Chauvin defense tries to use Rep. Maxine Waters’ comments to seek mistrial
The judge denied the motion for a mistrial with the claim that one congresswoman’s opinion won’t make the difference.
Eric Nelson, former police officer Derek Chauvin’s lawyer, filed a motion for a mistrial citing comments made by Congresswoman Maxine Waters.
“I’ll give you that Congresswoman Waters may have given you something on appeal that may result in this whole trial being overturned,” said Judge Peter Cahill. He continued to express disdain for all politicians speaking of and sharing their opinions on the trial.
“I wish elected officials would stop talking about this case, especially in a manner that is disrespectful to the rule of law and the judicial branch and our function. I think if they want to give their opinions, they should do so in a respectful and in a manner that is respectful to the constitution.”
He continued, “Their failure to do so I think is abhorrent, but I don’t think it is prejudiced us with additional material that would prejudice this jury. They have been told not to watch the news. I trust they are following those instructions…a congresswoman’s opinion really does not matter a whole lot.”
Waters faced criticism for traveling to Minnesota protests and speaking out against police violence. In an exclusive interview with theGrio, the congresswoman explained she traveled to Brooklyn Center — where former police officer Kim Potter fatally shot 20-year-old Daunte Wright — because she “could not rest” after seeing yet another unarmed Black man killed by law enforcement.
The most troubling part is that this tragedy occurred just a few miles away from the Derek Chauvin trial in the murder of George Floyd.
“We’ve got to stay in the street and demand justice,” Waters said during the demonstration. “We’re looking for a guilty verdict and we’re looking to see if all of the talk that took place and has been taking place after they saw what happened to George Floyd. If nothing does not happen, then we know that we got to not only stay in the street, but we have got to fight for justice.”
She continued, “We got to stay on the street. And we’ve got to get more active, we’ve got to get more confrontational. We’ve got to make sure that they know that we mean business.”
After making these remarks during Saturday evening’s protest, while she addressed the press, Republicans made attempts to use them against her. By Sunday, the congresswoman’s comments, which lasted several minutes, had become a headline on conservative media.
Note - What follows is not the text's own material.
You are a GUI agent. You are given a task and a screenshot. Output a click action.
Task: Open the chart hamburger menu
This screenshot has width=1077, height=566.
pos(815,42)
Republicans zeroed in on Waters’ use of the word “confrontational” when encouraging protesters to continue calls for justice in the countless police-involved killings of Black Americans.
Reps. Marjorie Taylor Greene (R-Ga.) and Lauren Boebert (R-Colo.), among others, accused Waters of inciting violence, with Taylor Greene even vowing to introduce a House resolution to expel Waters. In a statement, Taylor Greene accused the 82-year-old chairwoman of the House Financial Services Committee in Congress of inciting “Black Lives Matter domestic terrorists to fire gunshots at National Guardsmen in Minnesota.”
Waters shared with theGrio a defense of her commentary. She dismissed suggestions that she was encouraging violence. “I am nonviolent,” she said. The congresswoman said attempts to characterize her words and suggest otherwise is nothing more than a political tactic by the GOP.
“Republicans will jump on any word, any line and try to make it fit their message and their cause for denouncing us and denying us, basically calling us violent … any time they see an opportunity to seize on a word, they do it and they send a message to all of the white supremacists, the KKK, the Oath Keepers, the [Proud] Boys and all of that, how this is a time for [Republicans] to raise money on [Democrats] backs,” Waters added.
She added, “I talk about confronting the justice system, confronting the policing that’s going on, I’m talking about speaking up. I’m talking about legislation. I’m talking about elected officials doing what needs to be done to control their budgets and to pass legislation.”
According to NBC News, President Joe Biden is expected to deliver remarks after the jury reaches a verdict. The White House has reportedly paid attention to the trial and has been preparing a statement for the last two weeks on how to react to various verdicts.
The administration has also held meetings with counterterrorism and Homeland Security advisers and Cedric Richmond, the White House director of public engagement, to prepare for possible public demonstrations.
“We are working with state and local leaders to advance our shared goal of ensuring public safety and citizens’ rights to peaceful protest,” White House press secretary Jen Psaki told reporters during a press briefing earlier this month.
“The president will continue to monitor the developments, and our team will remain in contact with these officials on the ground, as well as with civil rights leaders and community stakeholders.”
Biden has spoken to Minnesota Gov. Tim Walz and Minnesota Attorney General Keith Ellison.
This article contains additional reporting from theGrio’s Gerren Keith Gaynor.